Only a number is required: the count of lines in the material below that contain "computer".

The data
------------------------------

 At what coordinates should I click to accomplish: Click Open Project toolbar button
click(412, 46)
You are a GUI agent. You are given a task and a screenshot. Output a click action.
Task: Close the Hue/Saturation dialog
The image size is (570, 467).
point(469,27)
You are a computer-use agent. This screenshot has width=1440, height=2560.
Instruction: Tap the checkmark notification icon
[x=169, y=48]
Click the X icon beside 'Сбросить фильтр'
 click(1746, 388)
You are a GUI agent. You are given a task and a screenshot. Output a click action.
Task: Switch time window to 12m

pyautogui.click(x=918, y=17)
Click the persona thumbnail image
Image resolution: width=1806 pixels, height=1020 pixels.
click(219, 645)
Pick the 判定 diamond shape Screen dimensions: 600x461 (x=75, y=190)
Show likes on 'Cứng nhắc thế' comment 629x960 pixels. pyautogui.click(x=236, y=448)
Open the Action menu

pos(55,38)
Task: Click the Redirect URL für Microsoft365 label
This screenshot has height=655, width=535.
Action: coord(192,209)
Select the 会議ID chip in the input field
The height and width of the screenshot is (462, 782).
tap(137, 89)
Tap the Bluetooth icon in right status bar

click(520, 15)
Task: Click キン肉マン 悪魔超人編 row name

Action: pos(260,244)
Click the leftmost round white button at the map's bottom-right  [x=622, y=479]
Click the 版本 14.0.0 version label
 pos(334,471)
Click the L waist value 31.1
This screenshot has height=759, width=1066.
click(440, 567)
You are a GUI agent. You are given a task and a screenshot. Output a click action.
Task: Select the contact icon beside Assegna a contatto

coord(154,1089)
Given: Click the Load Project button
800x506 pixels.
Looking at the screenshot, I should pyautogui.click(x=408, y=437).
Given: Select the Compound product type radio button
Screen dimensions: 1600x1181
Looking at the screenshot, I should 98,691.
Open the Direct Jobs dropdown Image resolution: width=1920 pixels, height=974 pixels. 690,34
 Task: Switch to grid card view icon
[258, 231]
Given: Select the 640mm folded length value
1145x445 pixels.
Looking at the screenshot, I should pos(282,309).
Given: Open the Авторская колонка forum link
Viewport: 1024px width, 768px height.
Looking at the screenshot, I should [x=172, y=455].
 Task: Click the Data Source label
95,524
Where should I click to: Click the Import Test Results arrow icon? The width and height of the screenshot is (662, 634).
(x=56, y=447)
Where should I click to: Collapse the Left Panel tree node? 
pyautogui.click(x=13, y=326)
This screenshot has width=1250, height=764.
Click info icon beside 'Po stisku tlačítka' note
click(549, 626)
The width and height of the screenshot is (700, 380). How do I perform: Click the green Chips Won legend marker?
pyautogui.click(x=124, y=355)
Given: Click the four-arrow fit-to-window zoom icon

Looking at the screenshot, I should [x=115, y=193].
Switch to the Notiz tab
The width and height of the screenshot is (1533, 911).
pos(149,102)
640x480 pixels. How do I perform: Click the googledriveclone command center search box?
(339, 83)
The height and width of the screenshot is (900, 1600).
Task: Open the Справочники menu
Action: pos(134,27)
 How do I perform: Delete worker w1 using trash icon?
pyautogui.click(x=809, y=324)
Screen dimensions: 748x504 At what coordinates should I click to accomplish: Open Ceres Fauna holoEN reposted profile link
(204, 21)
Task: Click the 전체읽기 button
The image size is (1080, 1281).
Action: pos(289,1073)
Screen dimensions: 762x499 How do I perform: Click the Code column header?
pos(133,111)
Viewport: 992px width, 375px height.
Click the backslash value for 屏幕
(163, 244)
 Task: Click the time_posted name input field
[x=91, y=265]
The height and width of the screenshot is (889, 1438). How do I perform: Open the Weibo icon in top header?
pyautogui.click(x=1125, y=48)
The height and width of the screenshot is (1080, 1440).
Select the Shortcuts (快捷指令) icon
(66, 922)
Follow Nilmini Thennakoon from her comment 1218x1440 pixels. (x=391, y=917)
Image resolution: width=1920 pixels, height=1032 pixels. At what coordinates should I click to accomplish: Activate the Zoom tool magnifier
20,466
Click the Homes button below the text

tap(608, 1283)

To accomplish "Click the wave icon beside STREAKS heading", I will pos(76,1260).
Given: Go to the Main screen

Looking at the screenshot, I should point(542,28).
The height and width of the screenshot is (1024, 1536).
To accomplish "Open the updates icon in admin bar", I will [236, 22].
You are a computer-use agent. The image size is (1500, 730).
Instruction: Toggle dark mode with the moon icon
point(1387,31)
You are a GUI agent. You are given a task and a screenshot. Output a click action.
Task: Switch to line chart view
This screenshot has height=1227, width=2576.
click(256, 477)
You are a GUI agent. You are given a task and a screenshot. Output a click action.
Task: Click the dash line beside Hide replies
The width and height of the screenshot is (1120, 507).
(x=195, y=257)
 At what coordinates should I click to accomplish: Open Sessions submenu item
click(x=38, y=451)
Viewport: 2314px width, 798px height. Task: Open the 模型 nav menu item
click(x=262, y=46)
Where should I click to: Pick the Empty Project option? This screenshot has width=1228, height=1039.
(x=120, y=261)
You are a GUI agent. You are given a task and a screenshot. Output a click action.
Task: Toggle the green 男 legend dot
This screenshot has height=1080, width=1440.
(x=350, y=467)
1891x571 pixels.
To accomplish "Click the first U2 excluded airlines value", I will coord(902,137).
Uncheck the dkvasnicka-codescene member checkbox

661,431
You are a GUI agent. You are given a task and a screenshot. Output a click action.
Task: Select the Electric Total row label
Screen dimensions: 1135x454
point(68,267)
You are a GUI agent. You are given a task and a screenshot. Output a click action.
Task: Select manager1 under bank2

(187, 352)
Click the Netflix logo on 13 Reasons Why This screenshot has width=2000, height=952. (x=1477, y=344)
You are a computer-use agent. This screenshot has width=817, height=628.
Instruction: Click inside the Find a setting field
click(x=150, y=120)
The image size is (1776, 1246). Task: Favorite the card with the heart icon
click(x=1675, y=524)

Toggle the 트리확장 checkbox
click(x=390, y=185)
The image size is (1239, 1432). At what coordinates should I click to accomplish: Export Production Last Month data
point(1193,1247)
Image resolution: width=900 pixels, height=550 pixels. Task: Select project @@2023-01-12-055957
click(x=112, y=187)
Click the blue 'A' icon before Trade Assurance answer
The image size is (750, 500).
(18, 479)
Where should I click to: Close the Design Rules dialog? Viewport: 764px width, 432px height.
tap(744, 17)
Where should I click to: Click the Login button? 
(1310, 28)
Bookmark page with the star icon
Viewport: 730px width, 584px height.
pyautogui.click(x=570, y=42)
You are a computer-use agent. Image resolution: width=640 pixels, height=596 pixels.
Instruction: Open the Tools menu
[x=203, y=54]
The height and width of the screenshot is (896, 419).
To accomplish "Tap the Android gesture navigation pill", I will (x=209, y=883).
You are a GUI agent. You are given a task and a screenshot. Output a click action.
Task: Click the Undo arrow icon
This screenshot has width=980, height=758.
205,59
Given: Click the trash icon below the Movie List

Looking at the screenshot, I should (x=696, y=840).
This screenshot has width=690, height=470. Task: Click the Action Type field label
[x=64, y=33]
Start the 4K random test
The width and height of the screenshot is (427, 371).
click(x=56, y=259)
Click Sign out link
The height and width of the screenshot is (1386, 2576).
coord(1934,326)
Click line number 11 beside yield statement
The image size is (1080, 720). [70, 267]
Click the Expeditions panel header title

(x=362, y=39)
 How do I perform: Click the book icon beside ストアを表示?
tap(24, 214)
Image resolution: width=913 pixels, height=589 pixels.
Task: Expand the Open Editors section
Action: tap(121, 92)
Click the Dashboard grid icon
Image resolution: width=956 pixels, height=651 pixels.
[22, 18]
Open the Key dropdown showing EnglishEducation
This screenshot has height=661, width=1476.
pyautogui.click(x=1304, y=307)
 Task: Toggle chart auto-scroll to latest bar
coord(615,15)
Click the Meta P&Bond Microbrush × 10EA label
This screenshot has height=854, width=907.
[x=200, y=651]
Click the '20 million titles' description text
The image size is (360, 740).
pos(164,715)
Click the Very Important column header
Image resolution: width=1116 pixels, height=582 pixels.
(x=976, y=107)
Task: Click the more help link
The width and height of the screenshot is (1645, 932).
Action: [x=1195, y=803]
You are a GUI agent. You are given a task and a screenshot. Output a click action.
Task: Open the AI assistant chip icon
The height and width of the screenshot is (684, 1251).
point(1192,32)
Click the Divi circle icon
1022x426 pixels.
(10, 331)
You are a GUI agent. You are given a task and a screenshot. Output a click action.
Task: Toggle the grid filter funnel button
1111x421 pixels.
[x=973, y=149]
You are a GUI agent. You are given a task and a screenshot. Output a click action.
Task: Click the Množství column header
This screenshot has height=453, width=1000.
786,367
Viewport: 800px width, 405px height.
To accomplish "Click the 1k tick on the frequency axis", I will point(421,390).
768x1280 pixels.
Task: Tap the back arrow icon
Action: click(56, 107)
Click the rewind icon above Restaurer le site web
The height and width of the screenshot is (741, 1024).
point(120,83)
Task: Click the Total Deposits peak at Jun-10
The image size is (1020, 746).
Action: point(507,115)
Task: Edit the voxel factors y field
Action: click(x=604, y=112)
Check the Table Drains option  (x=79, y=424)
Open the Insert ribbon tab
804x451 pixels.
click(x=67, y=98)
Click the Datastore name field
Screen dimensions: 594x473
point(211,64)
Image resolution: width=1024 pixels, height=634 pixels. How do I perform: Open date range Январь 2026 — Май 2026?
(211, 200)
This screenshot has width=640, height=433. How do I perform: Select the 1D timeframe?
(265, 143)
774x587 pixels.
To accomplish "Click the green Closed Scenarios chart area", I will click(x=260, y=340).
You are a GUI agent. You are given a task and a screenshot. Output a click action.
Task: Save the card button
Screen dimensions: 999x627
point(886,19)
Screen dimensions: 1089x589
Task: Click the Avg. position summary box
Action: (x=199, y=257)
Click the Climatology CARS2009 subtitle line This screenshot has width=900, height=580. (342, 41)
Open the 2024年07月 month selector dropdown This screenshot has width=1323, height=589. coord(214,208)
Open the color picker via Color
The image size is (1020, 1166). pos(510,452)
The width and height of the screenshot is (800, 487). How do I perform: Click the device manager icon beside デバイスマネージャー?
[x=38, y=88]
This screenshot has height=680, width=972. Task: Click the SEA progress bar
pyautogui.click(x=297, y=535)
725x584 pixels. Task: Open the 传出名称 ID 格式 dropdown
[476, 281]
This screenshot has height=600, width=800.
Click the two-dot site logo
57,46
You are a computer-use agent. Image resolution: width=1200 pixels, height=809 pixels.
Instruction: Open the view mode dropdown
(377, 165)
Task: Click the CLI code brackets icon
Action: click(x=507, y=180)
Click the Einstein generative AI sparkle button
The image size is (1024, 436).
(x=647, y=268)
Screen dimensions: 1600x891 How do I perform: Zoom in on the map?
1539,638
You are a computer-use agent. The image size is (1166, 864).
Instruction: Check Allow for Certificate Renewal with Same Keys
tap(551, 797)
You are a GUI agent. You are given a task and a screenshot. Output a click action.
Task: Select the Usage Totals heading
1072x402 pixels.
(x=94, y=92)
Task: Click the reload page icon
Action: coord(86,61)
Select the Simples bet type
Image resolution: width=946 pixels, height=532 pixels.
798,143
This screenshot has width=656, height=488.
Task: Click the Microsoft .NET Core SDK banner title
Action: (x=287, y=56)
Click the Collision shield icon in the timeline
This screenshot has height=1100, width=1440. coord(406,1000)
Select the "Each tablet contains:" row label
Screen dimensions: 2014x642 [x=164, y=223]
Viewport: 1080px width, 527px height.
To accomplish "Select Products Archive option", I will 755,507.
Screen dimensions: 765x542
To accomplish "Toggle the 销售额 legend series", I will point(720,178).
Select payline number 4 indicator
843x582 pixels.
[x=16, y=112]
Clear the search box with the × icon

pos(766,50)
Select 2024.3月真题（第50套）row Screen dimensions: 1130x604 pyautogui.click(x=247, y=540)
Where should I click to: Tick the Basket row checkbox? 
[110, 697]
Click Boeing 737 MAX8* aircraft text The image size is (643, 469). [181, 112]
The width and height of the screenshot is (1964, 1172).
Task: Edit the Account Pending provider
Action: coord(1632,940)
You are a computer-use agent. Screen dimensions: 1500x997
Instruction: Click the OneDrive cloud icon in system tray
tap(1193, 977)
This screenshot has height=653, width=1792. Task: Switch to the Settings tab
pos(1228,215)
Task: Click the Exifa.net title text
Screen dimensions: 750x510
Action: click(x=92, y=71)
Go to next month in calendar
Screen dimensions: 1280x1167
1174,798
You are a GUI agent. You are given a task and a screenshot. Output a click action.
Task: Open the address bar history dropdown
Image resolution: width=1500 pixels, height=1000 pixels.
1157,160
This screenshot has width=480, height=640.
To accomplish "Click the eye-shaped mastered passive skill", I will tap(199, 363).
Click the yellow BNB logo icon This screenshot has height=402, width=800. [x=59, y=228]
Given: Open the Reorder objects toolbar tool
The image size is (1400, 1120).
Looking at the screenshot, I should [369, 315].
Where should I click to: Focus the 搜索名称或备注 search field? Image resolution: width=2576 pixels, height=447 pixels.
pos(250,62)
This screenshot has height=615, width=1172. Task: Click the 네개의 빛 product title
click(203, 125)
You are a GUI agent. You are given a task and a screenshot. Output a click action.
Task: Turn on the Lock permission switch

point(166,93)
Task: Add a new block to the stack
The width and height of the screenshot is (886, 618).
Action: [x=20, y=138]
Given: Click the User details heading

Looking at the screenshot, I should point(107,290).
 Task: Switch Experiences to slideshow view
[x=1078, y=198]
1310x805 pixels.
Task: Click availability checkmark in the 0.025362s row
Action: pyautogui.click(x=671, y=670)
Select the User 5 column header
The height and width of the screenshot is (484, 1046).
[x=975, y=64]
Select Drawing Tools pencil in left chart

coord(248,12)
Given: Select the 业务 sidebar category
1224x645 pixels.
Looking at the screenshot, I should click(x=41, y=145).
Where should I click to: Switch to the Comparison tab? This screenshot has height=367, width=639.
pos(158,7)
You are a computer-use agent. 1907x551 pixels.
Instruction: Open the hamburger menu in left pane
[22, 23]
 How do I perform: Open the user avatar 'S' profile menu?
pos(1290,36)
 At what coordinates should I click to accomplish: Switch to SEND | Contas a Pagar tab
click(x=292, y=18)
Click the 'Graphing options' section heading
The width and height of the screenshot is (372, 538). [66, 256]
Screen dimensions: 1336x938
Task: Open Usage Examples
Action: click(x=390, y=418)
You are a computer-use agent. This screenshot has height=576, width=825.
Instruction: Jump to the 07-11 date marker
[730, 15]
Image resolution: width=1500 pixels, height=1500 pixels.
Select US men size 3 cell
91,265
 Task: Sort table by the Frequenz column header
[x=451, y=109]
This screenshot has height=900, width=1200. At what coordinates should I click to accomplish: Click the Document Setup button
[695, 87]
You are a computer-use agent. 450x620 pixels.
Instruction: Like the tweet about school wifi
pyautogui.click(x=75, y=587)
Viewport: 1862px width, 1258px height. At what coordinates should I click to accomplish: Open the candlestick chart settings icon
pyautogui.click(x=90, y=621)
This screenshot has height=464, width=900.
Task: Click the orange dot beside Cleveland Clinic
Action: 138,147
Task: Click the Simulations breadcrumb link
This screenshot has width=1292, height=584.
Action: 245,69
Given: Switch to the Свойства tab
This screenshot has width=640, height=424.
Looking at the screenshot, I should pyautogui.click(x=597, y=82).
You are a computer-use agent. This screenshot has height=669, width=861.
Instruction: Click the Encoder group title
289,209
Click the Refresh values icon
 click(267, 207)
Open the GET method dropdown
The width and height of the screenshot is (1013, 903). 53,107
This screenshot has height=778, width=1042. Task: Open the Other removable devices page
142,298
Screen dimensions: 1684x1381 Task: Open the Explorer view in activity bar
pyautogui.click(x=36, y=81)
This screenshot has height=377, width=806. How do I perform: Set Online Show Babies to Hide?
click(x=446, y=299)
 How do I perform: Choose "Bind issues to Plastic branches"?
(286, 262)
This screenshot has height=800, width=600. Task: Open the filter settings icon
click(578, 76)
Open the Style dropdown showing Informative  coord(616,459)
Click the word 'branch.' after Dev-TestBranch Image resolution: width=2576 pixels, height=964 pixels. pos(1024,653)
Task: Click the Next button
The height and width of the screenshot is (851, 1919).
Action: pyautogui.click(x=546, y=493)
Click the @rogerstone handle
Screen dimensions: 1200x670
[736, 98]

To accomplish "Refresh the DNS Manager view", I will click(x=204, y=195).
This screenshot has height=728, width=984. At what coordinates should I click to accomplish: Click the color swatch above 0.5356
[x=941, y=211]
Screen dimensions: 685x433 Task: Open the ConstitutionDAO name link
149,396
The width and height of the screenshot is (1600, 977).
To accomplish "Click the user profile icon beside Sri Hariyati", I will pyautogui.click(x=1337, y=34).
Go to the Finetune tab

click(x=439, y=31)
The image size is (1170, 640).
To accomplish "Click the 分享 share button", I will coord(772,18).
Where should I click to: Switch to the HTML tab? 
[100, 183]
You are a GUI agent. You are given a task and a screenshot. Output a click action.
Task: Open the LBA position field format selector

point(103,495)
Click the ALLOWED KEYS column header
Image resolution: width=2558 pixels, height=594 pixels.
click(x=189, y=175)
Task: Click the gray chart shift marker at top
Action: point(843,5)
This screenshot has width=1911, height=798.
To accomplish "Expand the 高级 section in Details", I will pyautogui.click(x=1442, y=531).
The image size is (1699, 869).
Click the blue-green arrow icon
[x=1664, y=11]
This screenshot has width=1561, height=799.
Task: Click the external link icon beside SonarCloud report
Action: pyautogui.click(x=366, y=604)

------------------------------

Result of this exercise
11